We feel like it’s our jobs to make sure that we're all working, first and foremost, from the same group of people. What used to happen is that the media agency was doing their whole thing and the creative agency was doing their whole thing -- sometimes actually working off of different people as their targets -- and then trying to then match it up later. Now it's more married at the beginning. We go off and do our own work but everyone's informed off of the same thing, and then we end up delivering.

When I think of the creative challenge, there's been a 25% decline in consumer attention in the last decade. That's crazy. So what do we do in advertising? We fight for consumer attention. That's what we do. And with the 25% decline, it's not fair to go to our clients and say everything's going to be 25% less effective. So we have to find ways to make up that effectiveness via the types of creative experiences that we can provide. And also, consumers expect relevancy. So that's really the expectation of the clients and why we all have partnered together, and there's a huge opportunity for CTV. And there’s also empirical evidence that feeds -- versus stories and social -- have so much less consumer attention than stories. Sight, sound and motion in video opportunities and in stories within CTV can garner consumer attention and then deliver effectiveness. It's just hard -- again, back to the measurement piece -- to sometimes actually prove it.

Bonds: Those are the insights that we're always looking for whereas years ago, it was just strategy. We were trying to be informed by how much can we know about the consumer. Now it's how much can we know about their behavior on these platforms. That's been the piece that's new but still growing. We can't assume from one project six months ago that something hasn't changed drastically.

Anstine: I think [understanding] behavior is so important because it's not even just how they're behaving within a channel, it's how they're how they're making a decision and what's driving them to do that. And the more that you can know about those customers, those potential consumers that you're going to draw in -- whether it's for a consumer packaged good or a retail environment to make a transaction happen at the register -- if you can understand what's going to motivate them and how you can connect with them, then you can get to creative and grand storytelling and all of the essence of what's going to really resonate with them and what they're going to carry forward. But also, it's about making sure that the messaging is right in the moment and in the channel.

So we do want to start from the same starting point, the same brief, the same insights, but we also want to be aligned on what each of those components truly does in terms of what your action is. And what are we driving them to do? We want them to interact with us, we want them to view us, we want them to complete a video, we want them to do all of these things. We need them to make a sale. And how do we actually get them to that point? That behavior piece is so critical to weave that into our strategy, our channel strategy, our messaging strategy, the brand purpose and the strategy that we have there. And I think that only comes with true integration, and sometimes it's hard to get right.

How Brands Should Approach TV Advertising During a Recession

Roman: I want to bring up the “R” word: Can brands recession-proof themselves? Is it wise for clients to pull back on TV ad spend when the economy gets like this? Or is it the time to double down and create awareness and try to steal share?

Anstine: It depends on the maturity of the given brand. If you have a brand that has great resonance with a customer base, you might take what you're doing with them and pick and choose the things that are absolute must-haves and then look for the other pieces to surround them so that you're continually putting that message out there for that consumer and making sure that you're driving demand. And I'm not saying that you want to deplete [their TV spend] by like 25% or anything significant, but I think you just have to think smartly about what their maturity level is in the marketplace.

### Dataset records
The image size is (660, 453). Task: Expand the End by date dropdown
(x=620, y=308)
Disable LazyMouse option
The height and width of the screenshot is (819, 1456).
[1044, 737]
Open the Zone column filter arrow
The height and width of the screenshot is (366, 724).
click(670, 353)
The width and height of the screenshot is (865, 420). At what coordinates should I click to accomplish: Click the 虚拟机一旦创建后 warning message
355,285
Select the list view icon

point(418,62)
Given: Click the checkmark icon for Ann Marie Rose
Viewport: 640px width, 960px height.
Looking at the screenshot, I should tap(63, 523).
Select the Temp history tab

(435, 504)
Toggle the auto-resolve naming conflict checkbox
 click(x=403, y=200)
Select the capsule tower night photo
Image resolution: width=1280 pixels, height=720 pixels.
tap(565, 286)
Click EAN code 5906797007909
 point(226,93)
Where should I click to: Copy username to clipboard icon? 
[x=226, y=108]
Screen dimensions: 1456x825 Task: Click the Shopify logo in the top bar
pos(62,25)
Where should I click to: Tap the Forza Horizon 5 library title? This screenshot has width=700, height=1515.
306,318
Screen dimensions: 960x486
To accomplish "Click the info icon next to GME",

### Set tasks
• 1. Render this sentence from the TV advertising discussion in Spanish: "We can't assume from one project six months ago that something hasn't changed drastically."
• 2. Please pick up the TV advertising discussion right after its final sentence and carry it forward.

### Exercise answers
• 1. No podemos suponer, a partir de un proyecto de hace seis meses, que algo no haya cambiado drásticamente.

• 2.
And for a brand that doesn't have great maturity in the marketplace, it might absolutely be the opportunity to pour dollars into it, because you can get consumers to make a decision to try something different, to move from a brand name to a non-brand name or something like that. Those are the moments when people are feeling the pinch of what's happening around us. Their actions are going to be true to what they need, so we really have to think about what that brand can do for them. It's an opportunity for brands to really accelerate but, again, it depends on the maturity of the brand.

Bonds: I’d add to that the position of the brand. There are a lot of brands that are just known. Super familiar. But if they need to lean toward a younger audience, you have to tell a brand story as opposed to what they’d done for so many years, which was a retail story -- price point, price point, price point. You have to make the investment, even in a recession, to do both. You need to be able to get people in the door now, but you also need to plant seeds to encourage an audience going forward.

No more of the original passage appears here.